▸ WHAT YOU SHOULD DO: Lines before the one containing "The height and width of the screenshot is (193, 344)." are left out; output the rest of the data exactly, through the final line.
Top of EXERCISE MATERIAL
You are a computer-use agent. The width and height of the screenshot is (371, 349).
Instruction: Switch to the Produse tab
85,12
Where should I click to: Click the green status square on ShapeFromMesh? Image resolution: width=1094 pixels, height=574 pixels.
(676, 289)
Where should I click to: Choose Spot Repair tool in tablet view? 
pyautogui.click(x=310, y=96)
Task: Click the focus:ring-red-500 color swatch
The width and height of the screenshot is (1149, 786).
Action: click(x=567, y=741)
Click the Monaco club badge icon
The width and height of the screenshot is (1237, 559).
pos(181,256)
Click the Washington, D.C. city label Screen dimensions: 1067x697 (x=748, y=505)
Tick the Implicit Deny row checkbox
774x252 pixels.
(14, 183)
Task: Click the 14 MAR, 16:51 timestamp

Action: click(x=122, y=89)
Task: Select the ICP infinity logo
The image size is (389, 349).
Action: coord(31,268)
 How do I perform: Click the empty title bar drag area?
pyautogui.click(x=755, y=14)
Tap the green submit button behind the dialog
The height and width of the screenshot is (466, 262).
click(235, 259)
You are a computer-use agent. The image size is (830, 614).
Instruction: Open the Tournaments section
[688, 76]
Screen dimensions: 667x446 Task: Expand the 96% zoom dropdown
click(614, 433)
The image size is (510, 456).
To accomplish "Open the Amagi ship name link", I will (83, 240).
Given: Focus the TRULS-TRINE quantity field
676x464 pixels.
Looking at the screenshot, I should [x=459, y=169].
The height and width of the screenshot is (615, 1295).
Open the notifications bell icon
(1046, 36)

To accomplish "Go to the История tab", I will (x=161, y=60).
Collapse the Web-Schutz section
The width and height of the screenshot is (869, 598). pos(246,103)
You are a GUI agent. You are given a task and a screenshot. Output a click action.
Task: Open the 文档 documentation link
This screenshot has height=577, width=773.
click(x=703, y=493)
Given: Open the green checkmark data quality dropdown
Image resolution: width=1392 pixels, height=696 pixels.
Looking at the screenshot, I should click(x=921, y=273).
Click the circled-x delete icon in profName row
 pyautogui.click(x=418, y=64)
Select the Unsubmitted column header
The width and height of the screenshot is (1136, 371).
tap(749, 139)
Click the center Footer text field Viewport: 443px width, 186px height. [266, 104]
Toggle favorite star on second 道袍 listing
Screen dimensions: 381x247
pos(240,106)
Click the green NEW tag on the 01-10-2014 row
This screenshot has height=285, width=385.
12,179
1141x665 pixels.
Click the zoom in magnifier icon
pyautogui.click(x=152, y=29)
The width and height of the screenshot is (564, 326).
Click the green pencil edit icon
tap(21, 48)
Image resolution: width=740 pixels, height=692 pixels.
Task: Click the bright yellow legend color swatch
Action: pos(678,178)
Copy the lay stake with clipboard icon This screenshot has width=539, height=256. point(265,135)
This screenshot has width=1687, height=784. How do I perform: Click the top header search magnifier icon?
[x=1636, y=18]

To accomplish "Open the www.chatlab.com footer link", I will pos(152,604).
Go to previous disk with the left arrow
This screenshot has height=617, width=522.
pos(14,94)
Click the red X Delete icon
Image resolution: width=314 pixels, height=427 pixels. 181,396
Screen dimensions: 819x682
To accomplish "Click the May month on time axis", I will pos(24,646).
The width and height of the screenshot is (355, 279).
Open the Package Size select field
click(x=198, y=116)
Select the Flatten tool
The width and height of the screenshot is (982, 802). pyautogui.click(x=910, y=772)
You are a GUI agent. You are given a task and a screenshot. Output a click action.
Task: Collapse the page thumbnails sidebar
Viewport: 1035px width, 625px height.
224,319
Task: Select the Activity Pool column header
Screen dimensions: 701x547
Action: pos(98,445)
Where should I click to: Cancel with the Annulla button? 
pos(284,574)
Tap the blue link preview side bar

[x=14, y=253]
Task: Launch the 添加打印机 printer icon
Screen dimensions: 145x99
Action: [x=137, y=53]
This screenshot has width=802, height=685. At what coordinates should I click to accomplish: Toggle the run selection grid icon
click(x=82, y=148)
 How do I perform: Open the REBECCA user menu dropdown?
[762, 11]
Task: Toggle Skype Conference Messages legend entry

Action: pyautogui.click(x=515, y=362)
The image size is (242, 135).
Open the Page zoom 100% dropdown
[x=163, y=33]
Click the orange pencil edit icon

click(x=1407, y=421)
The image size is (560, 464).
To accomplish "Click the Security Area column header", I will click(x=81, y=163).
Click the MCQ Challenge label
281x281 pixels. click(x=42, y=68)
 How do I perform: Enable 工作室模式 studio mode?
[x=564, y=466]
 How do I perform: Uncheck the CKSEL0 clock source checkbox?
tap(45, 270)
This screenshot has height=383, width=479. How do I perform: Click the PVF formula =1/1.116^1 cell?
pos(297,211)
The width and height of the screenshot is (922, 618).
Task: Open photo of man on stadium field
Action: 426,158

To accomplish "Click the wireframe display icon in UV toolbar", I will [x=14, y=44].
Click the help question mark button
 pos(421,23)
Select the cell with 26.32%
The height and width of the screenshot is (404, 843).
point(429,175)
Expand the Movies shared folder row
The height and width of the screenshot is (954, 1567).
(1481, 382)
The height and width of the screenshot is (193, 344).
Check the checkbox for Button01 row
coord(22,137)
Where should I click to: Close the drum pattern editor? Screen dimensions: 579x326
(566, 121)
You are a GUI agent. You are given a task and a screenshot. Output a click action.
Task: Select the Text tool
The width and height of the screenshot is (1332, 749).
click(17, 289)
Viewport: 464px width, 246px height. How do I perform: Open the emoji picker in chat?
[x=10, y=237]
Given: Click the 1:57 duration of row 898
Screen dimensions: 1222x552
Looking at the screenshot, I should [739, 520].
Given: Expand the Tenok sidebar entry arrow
Bottom of EXERCISE MATERIAL
▸ EXERCISE OUTPUT:
The height and width of the screenshot is (193, 344).
Check the checkbox for Button01 row
coord(22,137)
Where should I click to: Close the drum pattern editor? Screen dimensions: 579x326
(566, 121)
You are a GUI agent. You are given a task and a screenshot. Output a click action.
Task: Select the Text tool
The width and height of the screenshot is (1332, 749).
click(17, 289)
Viewport: 464px width, 246px height. How do I perform: Open the emoji picker in chat?
[x=10, y=237]
Given: Click the 1:57 duration of row 898
Screen dimensions: 1222x552
Looking at the screenshot, I should [739, 520].
Given: Expand the Tenok sidebar entry arrow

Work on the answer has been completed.